As with so many of us, SARS-CoV-2 has had a profound impact on the work of Associate Professor Jill Carr.
For years she had been researching ways to reduce the devastating impacts of the mosquito-borne dengue and Zika viruses – work she has been forced to put on the back-burner.
“A whole lot of other research directions have really fallen by the wayside due to the pandemic,” she says.
But in Carr’s case, her previous research has come into its own to tackle the deadliest aspects of COVID-19 – in virology our work with one virus builds on what we know about others.
“My main focus on dengue has been sort of looking at the way the body’s own inflammatory response underlies the disease that develops,” she says. “And it is that inflammatory response, when it gets out of control, that is the cause of some of the most fatal aspects of COVID-19.”
Crucial to the inflammatory response are small proteins called cytokines – effectively messengers that tell cells how to respond to infection. They are essential in making our bodies respond to virus, bacteria or injury, but if they do not turn off when the danger has passed they can wreak havoc themselves — your own body essentially attacking itself from the inside.
In dengue when inflammation runs rampant, it attacks the cells lining the walls of our veins and arteries. Carr’s research is looking at the mechanics of that, with a view to finding ways to disrupt it.
In COVID-19 the lungs are the frontline.
“In dengue, we were looking at inflammatory cytokines, particularly two specific ones which have proved to be really important in the lungs in COVID-19 patients as well,” she says.
“We often don't have to reinvent the wheel. We can take something that we've learned from another situation and then apply it and maybe amend some of those models.”
While Carr is working at the cutting edge of our understanding of viruses, her inspiration has much more ancient roots.

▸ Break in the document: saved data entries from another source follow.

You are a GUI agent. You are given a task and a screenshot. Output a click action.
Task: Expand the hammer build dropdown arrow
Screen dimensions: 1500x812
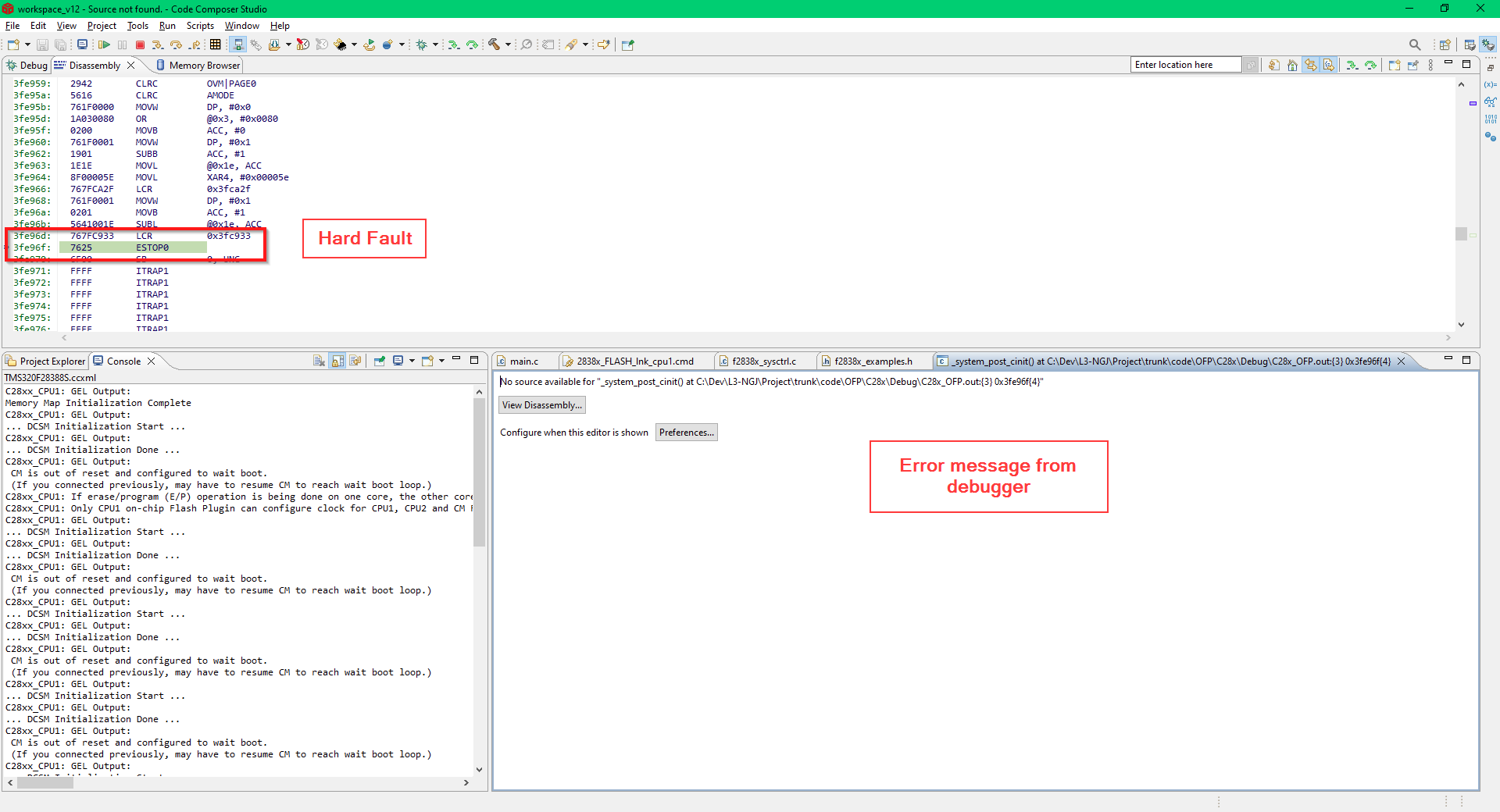tap(508, 45)
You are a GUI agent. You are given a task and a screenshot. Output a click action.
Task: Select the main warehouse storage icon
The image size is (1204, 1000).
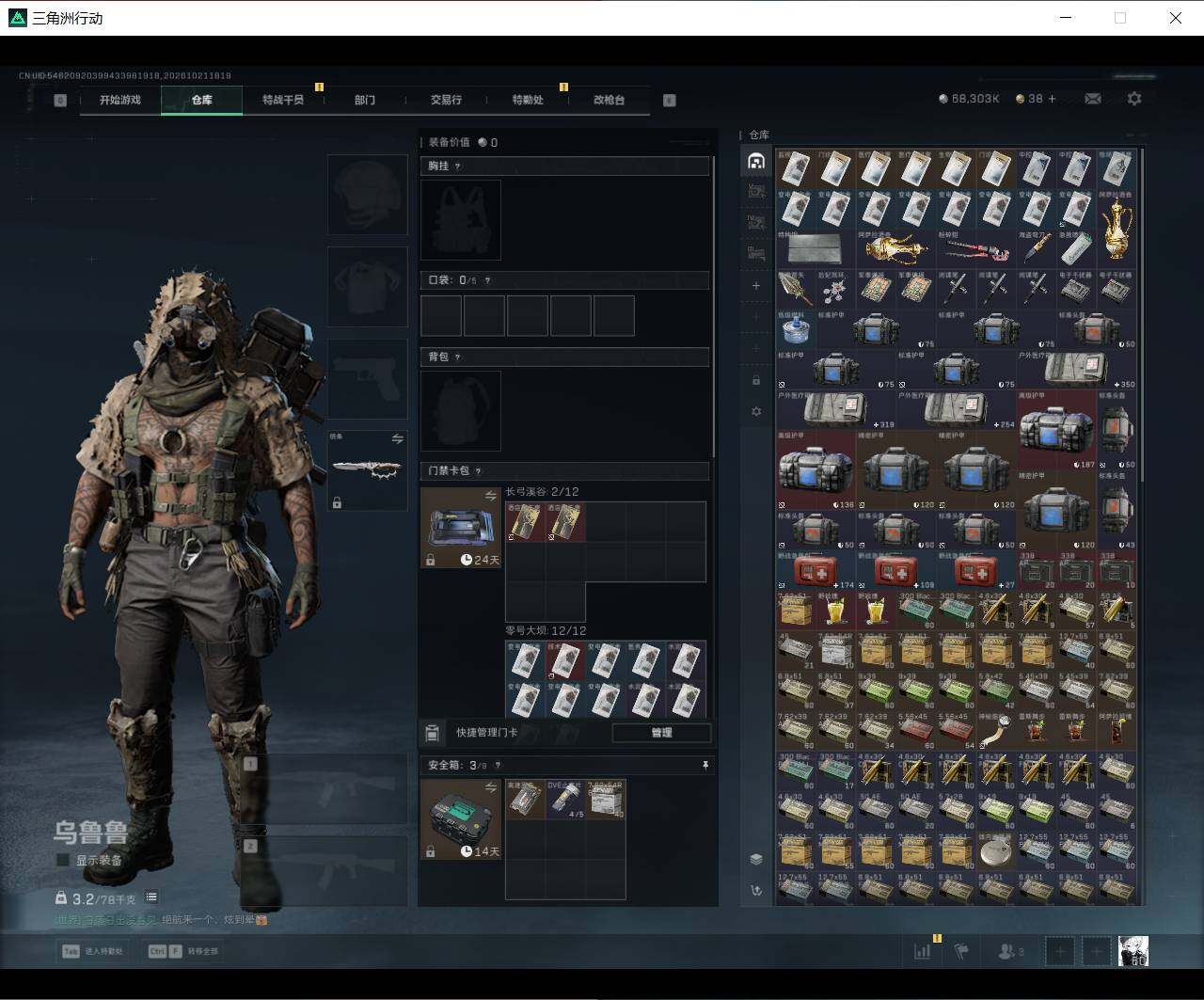(x=756, y=162)
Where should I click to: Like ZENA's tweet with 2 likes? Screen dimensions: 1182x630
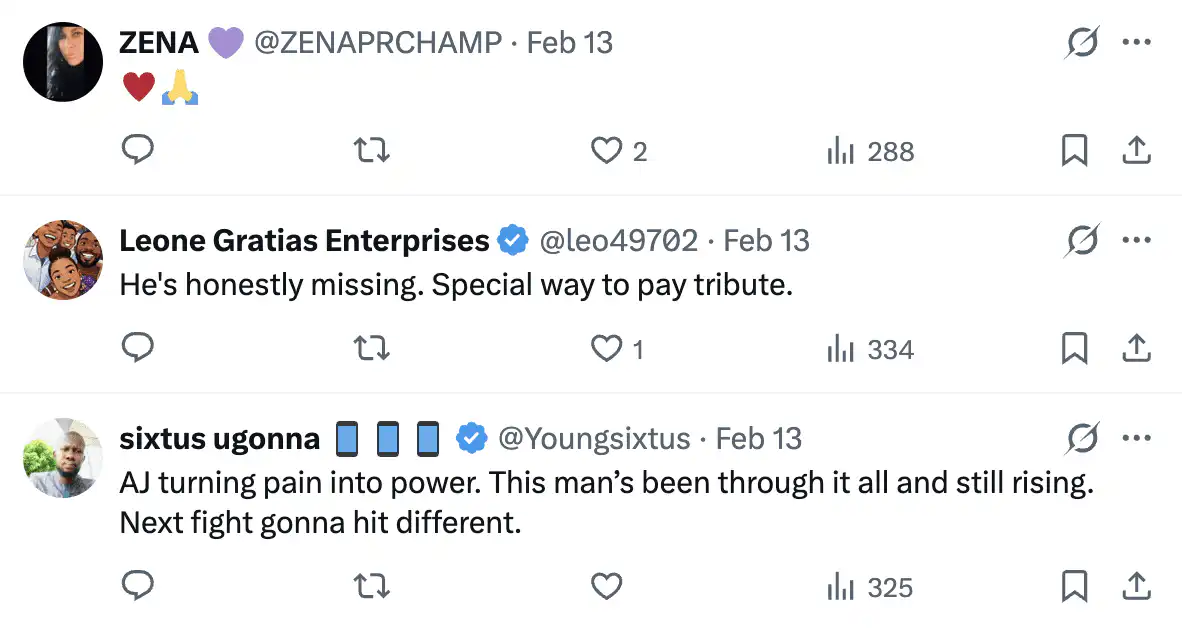pos(607,151)
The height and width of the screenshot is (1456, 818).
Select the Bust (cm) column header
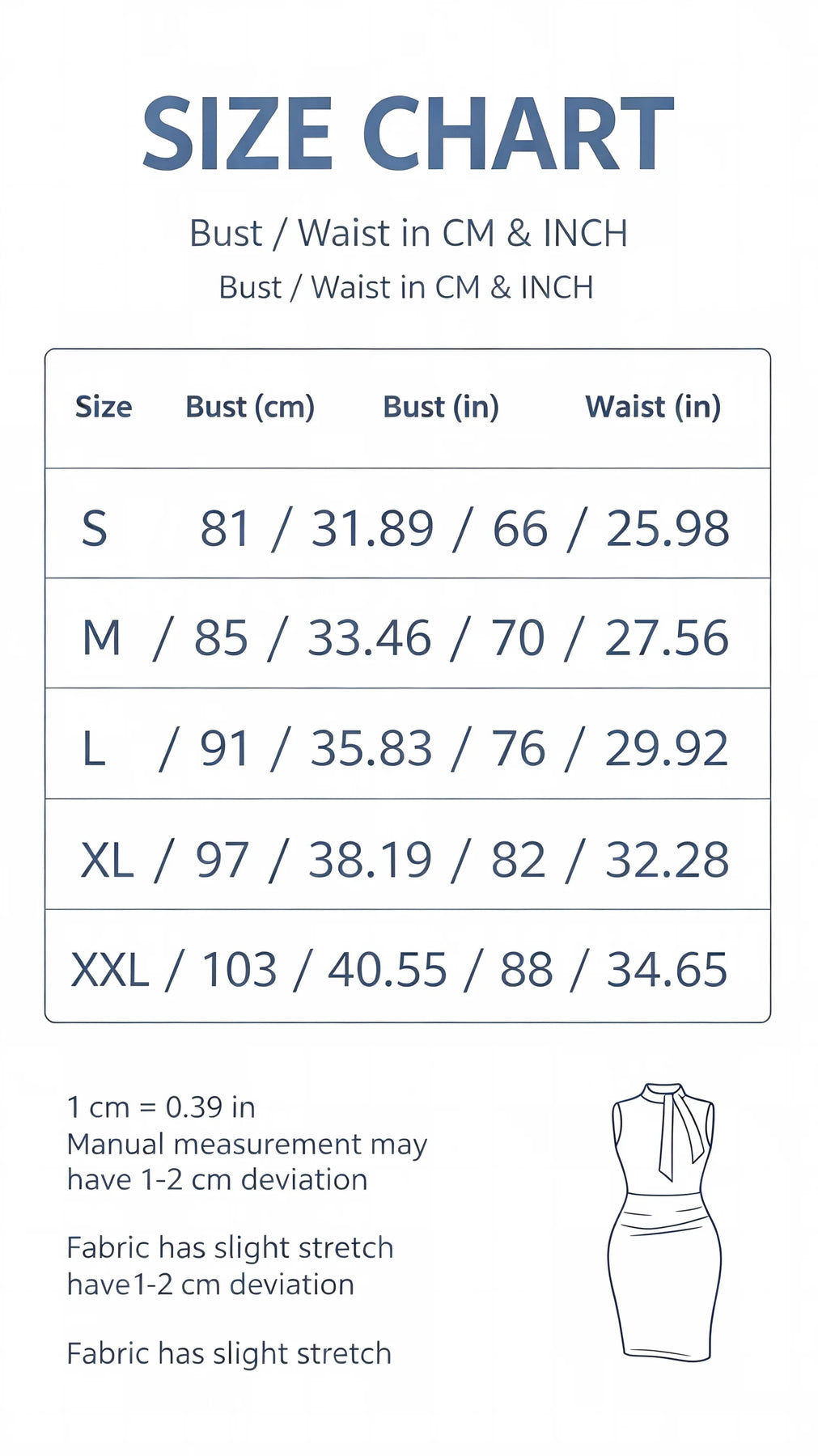coord(250,407)
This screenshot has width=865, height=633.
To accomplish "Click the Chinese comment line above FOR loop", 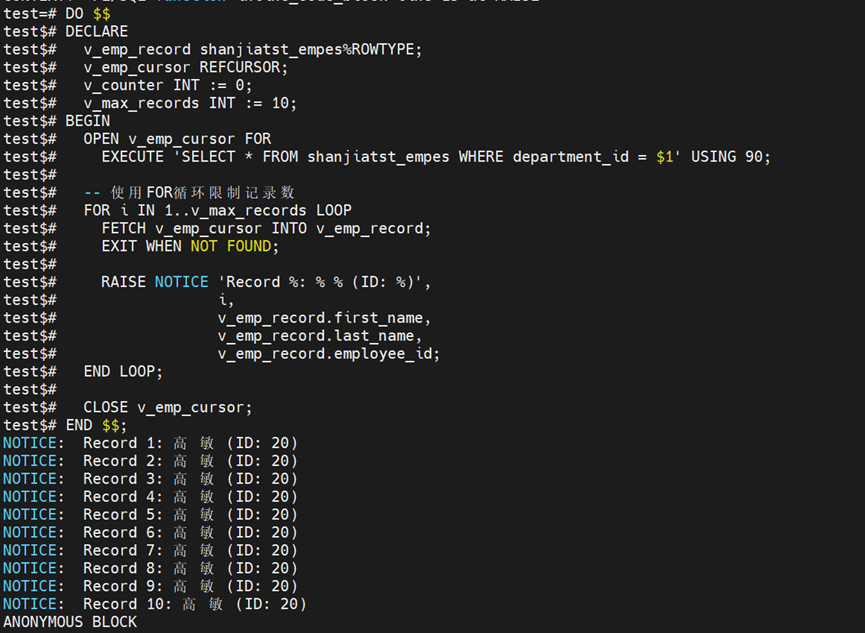I will pos(189,192).
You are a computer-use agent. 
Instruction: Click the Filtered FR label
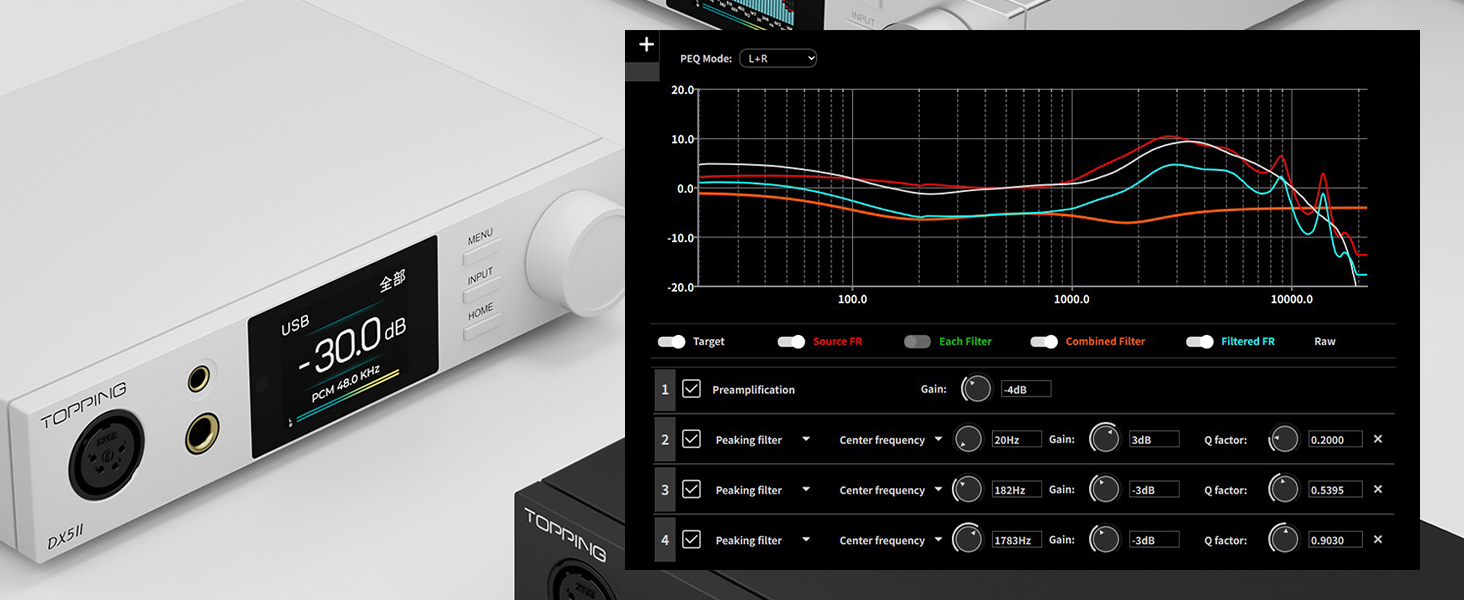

Her mother and grandfather are Nukunu people from near Port Augusta and inculcated a sense of traditional thinking in Carr, in which land, water, animals and plants are in balance.
“It is the same approach I have to biology – to understand the balance in the host cell and dysfunction induced by viruses,” she says.
It has driven a career-long fascination with the many “clever” ways viruses have of replicating and subverting our bodies defences.
She began in plant virology but turned to studying HIV during the 1990s, then on to the dengue and, in 2016, Zika.
Not strictly living organisms, viruses cannot reproduce without a living host – sometimes us – where they hijack cells to replicate. And different viruses often use the same strategies to both invade their hosts and to constantly change slightly to improve the way they do that, as we have seen with the shifting patterns of SARS-CoV-2 variants.
Drawing on the particular strengths of Flinders’ ophthalmology team, before the pandemic Carr was focusing on how dengue might be carried in the eye.
As with dengue and COVID-19, this can then set off a hyper-inflammatory response that can damage the eye and affect the site for six months after the infection has been cleared.
“It would be interesting to see if that's something associated potentially with long COVID,” says Carr.
While the pandemic has set off fears that viruses are mutating and developing more frequently, Carr believes the truth is more complex.
“I think our mechanisms for monitoring viruses are a lot better. But for SARS-CoV-2, I think it just looks worse because we've got so much replication going on and, of course, we’re monitoring so much of that, that we see all these different aspects.
“Then of course, the interaction between humans and animals is becoming more prevalent and so much part of, I guess, everyday lives that we see a lot more of these zoonotic events than we've seen in the past.”
If that’s the bad news, then Carr also has a more optimistic message. The more we chase down ways to cope with viruses, the better we become at it.
“There's no way we could have done all the rapid diagnosis that we’ve had through thousands and thousands of tests, without the PCR-based testing that, again, really came to the fore, for the sensitivity and high throughput with HIV.